Vom Flughafen Chiang Mai ging es mit einem zweistündigen Flug in den Süden Thailands, genauer gesagt nach Phuket. Wir hatten den Urlaub im Vorfeld nur grob geplant und wollten nach Bangkok und Chiang Mai noch einige Zeit an den Stränden verbringen. Phuket erschien uns dabei eine gute Ausgangslage. 

Wir hatten keine konkrete Vorstellung, was uns auf der größten Insel Thailands  erwarten würde. Natürlich wussten wir, dass Phuket stark touristisch geprägt und ein beliebtes Ziel für Pauschaltouristen ist. Allerdings befand sich unsere gebuchte Unterkunft in Kamala, das als ruhigere Gegend gilt. 

Was uns schließlich erwartete war ziemlich fies und erinnerte eher an Lloret oder Mallorca. Viele sehr aufdringliche Verkäufer (haben wir bisher so nur bei den Taxifahrern am Flighafen erlebt) oder Bars und Restaurants, die mit internationalen Angeboten und Teils auf Deutsch  werben, ließen keine Rechte Stimmung aufkommen. Wir waren in zwei verschiedenen Restaurants essen und wurden jedesmal enttäuscht. Das Essen schmeckte schlicht und ergreifend nicht und wirkte eher wie das Angebot von einem schlechten Asia Imbiss in Deutschland.
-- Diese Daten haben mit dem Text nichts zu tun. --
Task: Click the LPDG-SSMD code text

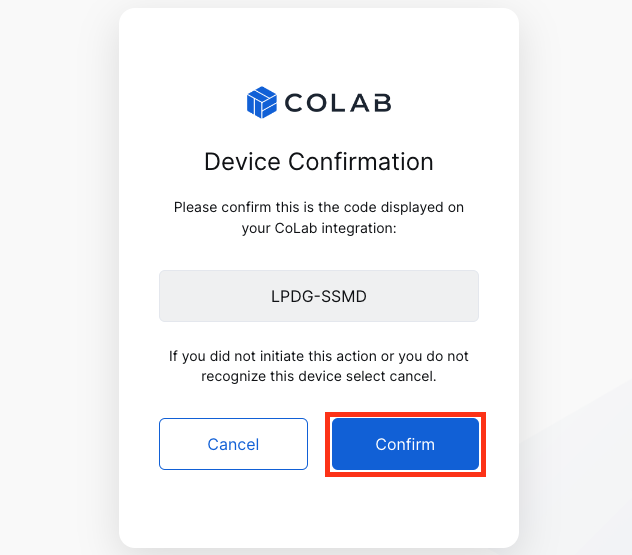Action: 319,296
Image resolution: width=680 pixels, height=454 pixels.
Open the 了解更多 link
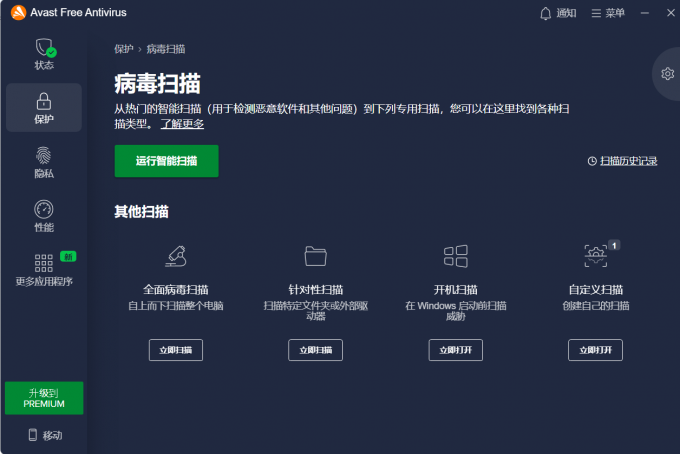pos(182,124)
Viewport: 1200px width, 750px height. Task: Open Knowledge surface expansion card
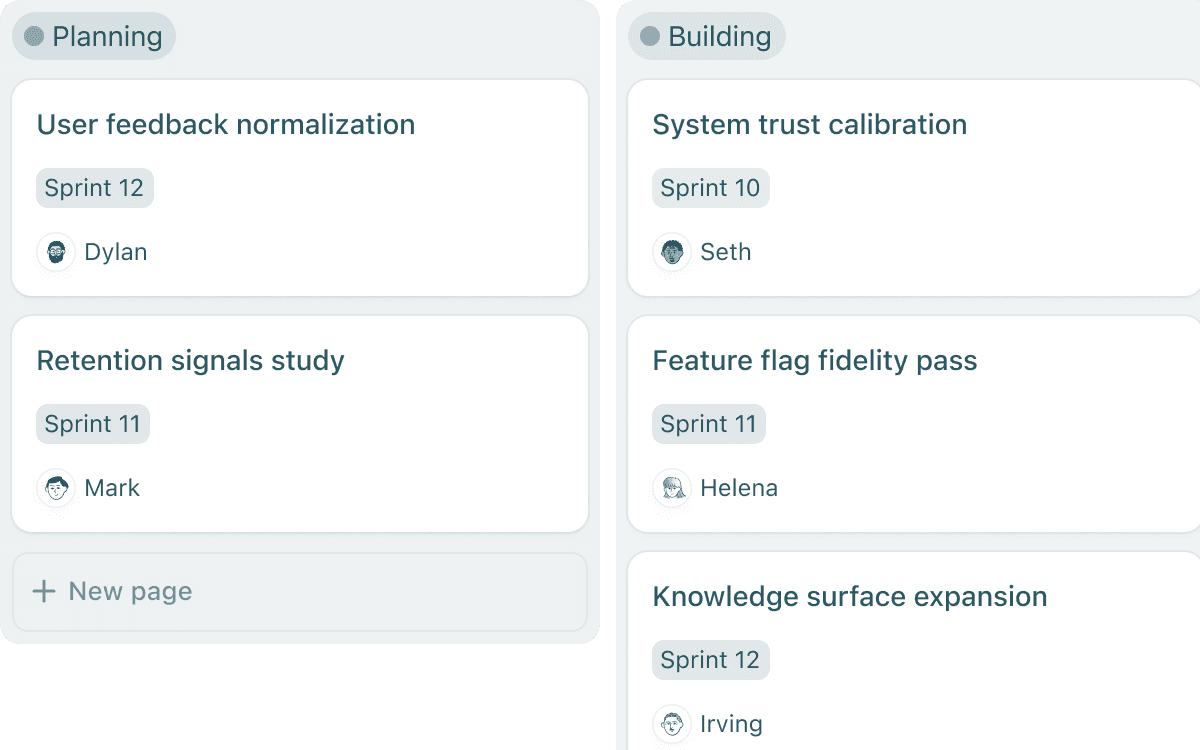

Als Alternatve fanden wir aber einen Obstverkäufer mit einem guten Sortiment. 

Das ist echt schade, denn der Strand und die Gegend an sich sind wirklich schön. Aber anscheinend wurde hier alles so auf den Geschmack und die Vorlieben der Touristen getrimmt, dass nichts Ursprüngliches geblieben ist. 

Unsere Zeit auf Phuket haben wir genutzt, um unsere Akkus aufzuladen und am Strand zu entspannen. Und so bleibt für uns unterm Stich ein schöner Tag am Strand, den wir nutzten, um neue Pläne zu machen. Auf Reisen ist es ja wie im Leben. Es gibt nur eine Richtung: vorwärts. 

Wir werden daher morgen nach Khao Lak fahren und dort für ein paar Tage bleiben. Nach dem Zwischenstopp in Phuket kann es dort nur besser werden. Und nach allem, was man so liest, ist das auch sehr wahrscheinlich.